Even though IHG's owners association promptly signed off on the decision, the company may have trouble controlling its franchisees. "It depends on economic conditions of capacity and demand, whether individual property owners need to boost occupancy and have no choice but to deviate from IHG corporate in order to do it," Rose said.

Hilton Hotels Corp. last year entered into an agreement to provide Expedia special access through its central reservations system, but only for a two-year period (BTN, Apr. 28, 2003). The agreement expires in eight months. Hilton last week declined to comment on the status of the relationship or the possibility of an extension.

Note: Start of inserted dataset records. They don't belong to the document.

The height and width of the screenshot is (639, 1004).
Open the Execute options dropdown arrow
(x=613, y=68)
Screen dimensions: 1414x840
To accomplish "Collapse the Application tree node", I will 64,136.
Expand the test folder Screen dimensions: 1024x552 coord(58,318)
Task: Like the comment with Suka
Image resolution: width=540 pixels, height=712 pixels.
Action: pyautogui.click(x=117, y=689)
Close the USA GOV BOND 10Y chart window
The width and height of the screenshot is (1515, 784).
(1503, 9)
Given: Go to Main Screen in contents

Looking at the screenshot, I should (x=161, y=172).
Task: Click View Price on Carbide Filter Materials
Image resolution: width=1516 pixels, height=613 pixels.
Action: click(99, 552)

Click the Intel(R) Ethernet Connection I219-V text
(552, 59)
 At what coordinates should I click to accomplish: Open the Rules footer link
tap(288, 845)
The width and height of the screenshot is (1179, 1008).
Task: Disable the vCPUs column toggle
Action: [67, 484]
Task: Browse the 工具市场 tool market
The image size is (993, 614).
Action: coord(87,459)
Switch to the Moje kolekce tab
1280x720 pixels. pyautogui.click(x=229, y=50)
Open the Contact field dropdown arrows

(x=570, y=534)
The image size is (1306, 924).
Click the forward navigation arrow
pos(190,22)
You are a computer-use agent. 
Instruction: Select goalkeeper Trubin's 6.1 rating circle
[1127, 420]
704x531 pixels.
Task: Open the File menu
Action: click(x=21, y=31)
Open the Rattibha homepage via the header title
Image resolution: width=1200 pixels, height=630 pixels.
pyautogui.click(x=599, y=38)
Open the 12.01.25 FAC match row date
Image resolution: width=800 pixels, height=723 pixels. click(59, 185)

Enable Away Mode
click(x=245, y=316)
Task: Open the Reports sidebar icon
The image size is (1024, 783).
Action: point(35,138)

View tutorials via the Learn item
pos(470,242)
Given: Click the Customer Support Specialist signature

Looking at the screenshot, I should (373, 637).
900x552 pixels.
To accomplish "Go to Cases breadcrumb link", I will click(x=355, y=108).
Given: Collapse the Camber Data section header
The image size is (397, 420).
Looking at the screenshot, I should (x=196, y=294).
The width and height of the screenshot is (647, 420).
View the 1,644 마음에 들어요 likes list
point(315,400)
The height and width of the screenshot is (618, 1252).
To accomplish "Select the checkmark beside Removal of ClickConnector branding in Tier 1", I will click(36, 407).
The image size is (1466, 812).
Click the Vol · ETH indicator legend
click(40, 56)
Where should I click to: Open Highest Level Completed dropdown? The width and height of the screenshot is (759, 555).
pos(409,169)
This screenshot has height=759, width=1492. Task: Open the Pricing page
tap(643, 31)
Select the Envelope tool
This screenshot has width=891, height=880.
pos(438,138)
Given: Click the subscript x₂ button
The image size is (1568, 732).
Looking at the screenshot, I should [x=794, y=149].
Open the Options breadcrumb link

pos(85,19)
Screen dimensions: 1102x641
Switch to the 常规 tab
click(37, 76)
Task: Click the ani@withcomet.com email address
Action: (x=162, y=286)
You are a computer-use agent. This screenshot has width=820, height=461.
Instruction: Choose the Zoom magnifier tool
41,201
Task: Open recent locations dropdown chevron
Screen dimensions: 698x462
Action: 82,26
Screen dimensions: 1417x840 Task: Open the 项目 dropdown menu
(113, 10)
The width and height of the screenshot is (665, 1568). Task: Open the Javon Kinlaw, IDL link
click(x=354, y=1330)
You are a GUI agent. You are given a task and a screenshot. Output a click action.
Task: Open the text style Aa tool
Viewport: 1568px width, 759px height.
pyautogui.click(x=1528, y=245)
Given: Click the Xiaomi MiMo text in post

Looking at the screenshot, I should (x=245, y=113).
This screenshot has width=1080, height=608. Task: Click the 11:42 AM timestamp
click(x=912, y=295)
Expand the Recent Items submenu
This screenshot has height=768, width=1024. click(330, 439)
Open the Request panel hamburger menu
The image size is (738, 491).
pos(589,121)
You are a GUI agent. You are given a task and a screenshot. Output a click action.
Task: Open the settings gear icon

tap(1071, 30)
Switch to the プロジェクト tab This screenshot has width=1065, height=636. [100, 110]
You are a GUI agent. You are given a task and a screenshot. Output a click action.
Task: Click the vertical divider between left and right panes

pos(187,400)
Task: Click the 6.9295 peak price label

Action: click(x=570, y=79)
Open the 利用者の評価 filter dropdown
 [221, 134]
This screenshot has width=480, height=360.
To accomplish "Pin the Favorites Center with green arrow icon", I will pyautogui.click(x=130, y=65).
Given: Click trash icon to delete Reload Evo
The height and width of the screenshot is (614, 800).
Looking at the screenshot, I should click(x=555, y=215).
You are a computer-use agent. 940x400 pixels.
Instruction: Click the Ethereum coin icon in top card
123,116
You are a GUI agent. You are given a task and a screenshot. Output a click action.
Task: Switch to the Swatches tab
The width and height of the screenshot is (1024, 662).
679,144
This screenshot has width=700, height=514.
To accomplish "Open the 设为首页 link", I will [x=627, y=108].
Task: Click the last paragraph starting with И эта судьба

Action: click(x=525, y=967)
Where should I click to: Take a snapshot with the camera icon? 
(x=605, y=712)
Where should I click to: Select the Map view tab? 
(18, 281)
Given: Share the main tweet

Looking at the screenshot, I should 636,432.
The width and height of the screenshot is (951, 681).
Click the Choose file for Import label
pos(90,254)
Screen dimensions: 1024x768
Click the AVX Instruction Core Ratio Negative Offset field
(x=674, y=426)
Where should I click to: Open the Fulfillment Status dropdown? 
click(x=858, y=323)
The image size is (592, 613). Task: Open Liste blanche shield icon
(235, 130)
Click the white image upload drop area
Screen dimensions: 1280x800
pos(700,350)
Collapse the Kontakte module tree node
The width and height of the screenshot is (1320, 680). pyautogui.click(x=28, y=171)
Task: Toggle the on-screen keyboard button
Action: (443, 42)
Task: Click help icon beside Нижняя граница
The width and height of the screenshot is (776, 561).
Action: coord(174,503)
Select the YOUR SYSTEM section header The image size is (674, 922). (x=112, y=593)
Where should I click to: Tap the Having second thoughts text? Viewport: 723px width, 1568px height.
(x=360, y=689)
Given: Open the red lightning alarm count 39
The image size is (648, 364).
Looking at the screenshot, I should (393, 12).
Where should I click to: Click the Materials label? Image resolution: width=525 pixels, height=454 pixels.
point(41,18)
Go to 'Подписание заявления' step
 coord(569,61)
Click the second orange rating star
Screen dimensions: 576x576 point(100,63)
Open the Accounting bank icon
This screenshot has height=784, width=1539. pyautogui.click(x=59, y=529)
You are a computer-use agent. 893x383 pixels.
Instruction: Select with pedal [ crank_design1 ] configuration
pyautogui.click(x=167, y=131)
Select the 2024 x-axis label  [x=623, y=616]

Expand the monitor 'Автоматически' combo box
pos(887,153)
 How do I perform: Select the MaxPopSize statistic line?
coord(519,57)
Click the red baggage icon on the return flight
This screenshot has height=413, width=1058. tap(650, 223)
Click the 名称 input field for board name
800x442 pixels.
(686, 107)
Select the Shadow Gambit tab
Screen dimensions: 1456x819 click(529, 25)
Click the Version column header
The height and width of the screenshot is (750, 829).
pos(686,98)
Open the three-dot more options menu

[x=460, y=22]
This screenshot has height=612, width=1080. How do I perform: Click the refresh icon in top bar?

Marriott International and Starwood Hotels & Resorts Worldwide take different approaches. "We don't have preferred relationships with any of the online TMCs," said Tom Botts, Starwood vice president for distribution strategy operations. The sites' discount rates, offered in addition to negotiated and global distribution systems rates, are a sticking point. "We're very guarded and concerned about the merchant model moving into the corporate travel space," he said.

Marriott does provide inventory and has no complaints. "Our strategy is to be on as many shelves as possible—to sell the way the customer wants to buy, and there are customers who want to buy this way," said Bruce Wolff, executive vice president for sales and marketing programs. "Customers might choose to go there because they can see across hotel properties or because they have air and car more integrated."

Marriott expects its relationships with Expedia Corporate Travel, Travelocity Business and Orbitz For Business to continue without interruption. "They've met our concerns in the areas that are important to us, namely rate and inventory integrity and automation and they've avoided confusion in their pricing about what are—and are not—Marriott expenses and fees," Wolff said.

Many large program buyers still categorically reject ITMCs as a tool, so the unavailability of IHG inventory is a non-issue. "Our travel policy doesn't allow people to book through that channel," said Frank Melesky, San Jose, Calif.-based travel commodity manager for hotels, meetings and groups at Lockheed Martin Corp. "So far, that policy works for us. We actually haven't had much pushback from travelers on the subject. You either book on the online tool or you go through the approved (offline) agency. So many of the discount rates on these sites have built-in restrictions and inflexibilities that travelers easily can get confused."

Buyers with small and midsize programs have responded more positively since they usually don't have the leverage to be able to get discount rates of their own. Expedia Corporate Travel client Bill Kammerer of Salesforce.com in San Francisco is an example.

"We have a negotiated rate at a hotel near our headquarters and a rate in New York, but otherwise we tell travelers to use the rates Expedia offers," Kammerer said, indicating that the choice of a particular chain or hotel company matters less to his company than price. "The whole process of negotiation and then pushing employees toward specific providers we find counterproductive, as well as costly in terms of administration."